20 octobre 2010

Temps de lecture : 1 min

Le mauvais bon goût

Il vient vers elle, l’air réjoui et lui annonce qu’il vient de refaire la salle de bain. «Ah non, pas ça!», lui lance-t-elle en se précipitant, stressée, au fond de l’appartement. Cri d’effroi. On craint le pire. Ouf ! Il n’y a aucune faute de goût... Venant de la part de son mari, dont l’attrait pour les couleurs bariolées et mal assorties n’est plus à prouver comme l’atteste sa manière de s’habiller, la partie n’était pas gagnée d’avance. Mais, ce qu’elle n’imaginait pas, c’était qu’il puisse se rendre chez Castorama avant de commencer ses travaux. Quoi de plus «castoche» pourtant que la déco chez Casto ? Par Patrice Duchemin...

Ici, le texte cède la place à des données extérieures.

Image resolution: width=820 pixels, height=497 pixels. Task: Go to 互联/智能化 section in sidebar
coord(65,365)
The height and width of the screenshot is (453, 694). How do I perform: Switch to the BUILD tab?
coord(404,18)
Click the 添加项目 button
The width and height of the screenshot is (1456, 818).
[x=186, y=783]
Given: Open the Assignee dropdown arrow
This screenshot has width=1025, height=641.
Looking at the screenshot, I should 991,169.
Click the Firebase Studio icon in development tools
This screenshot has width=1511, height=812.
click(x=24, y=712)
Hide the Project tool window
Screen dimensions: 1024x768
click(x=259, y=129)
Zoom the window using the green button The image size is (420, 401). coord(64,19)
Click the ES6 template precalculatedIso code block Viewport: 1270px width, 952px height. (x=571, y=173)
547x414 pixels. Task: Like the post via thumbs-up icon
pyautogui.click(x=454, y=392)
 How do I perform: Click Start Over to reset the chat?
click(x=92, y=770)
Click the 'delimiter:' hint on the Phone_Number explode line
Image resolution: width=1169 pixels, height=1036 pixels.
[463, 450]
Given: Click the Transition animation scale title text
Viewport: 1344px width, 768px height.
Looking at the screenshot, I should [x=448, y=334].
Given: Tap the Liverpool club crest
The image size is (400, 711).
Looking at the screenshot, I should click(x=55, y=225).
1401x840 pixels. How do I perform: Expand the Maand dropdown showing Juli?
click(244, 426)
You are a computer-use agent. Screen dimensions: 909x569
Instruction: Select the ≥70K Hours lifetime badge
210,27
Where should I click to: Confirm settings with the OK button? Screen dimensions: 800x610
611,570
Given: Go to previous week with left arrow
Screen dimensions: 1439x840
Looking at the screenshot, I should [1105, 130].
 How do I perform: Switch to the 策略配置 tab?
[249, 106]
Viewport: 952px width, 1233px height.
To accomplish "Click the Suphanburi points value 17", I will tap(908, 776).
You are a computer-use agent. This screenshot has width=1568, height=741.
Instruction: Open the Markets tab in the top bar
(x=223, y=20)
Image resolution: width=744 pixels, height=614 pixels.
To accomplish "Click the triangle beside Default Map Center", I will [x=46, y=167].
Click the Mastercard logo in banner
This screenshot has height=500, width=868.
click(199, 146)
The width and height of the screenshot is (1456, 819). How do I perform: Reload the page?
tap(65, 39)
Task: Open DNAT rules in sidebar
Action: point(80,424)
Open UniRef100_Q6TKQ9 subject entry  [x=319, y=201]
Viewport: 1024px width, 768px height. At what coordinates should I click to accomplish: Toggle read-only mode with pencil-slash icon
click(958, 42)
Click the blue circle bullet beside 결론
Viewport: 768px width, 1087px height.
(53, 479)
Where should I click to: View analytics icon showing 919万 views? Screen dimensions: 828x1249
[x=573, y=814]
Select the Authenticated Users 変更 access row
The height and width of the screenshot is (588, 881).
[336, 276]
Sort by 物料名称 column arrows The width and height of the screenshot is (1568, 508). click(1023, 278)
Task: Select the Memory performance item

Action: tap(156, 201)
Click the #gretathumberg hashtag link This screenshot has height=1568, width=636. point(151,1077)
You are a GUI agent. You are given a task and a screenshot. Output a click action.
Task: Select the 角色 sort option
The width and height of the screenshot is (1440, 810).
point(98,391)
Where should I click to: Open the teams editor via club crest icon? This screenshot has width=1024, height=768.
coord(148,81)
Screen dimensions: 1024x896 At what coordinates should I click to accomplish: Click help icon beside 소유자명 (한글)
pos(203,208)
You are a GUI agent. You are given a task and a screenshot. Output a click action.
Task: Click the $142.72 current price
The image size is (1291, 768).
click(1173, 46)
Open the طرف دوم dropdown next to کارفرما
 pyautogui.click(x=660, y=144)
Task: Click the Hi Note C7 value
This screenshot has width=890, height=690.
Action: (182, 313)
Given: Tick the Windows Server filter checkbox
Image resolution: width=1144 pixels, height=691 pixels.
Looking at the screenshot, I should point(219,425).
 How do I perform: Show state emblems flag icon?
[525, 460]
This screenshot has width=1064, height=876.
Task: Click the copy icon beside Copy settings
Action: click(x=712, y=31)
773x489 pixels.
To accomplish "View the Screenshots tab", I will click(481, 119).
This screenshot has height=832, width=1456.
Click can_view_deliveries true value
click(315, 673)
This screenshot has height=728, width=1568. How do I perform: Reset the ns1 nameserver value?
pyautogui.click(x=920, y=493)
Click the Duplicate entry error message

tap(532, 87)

Rigolo et sans doute pas en lice pour le prochain festival de Cannes de la pub, ce spot n’en est pas moins un exact révélateur des travers de notre époque. Vaut-il mieux préférer le goût établi par les magazines au sien ? Telle est la question qui nous est ici posée. Choisir le sien, c’est prendre le risque de diviser et de s’entendre dire qu’il est «mauvais», ce qui n’est jamais très agréable. Mais la plus grande faute de goût n’est-elle pas de croire que le mauvais goût existe? A l’inverse, opter pour le «bon goût» décidé par les magazines et rendu accessible par les magasins, c’est finir par se retrouver dans le même décor que tout le monde et avoir la sensation de n’être jamais vraiment chez soi. Le raisonnement s’applique aussi aux vêtements.

A trop nous suggérer des « idées »n nous expliquer  » comment » nous devrions faire et ce qui est « bien » pour nous, les media en général, la pub et les « coachs » en particulier, ne finissent-ils pas par nous éloigner de nos propres références et polluer ns propres systèmes de valeurs? Plus que jamais, résister c’est exister!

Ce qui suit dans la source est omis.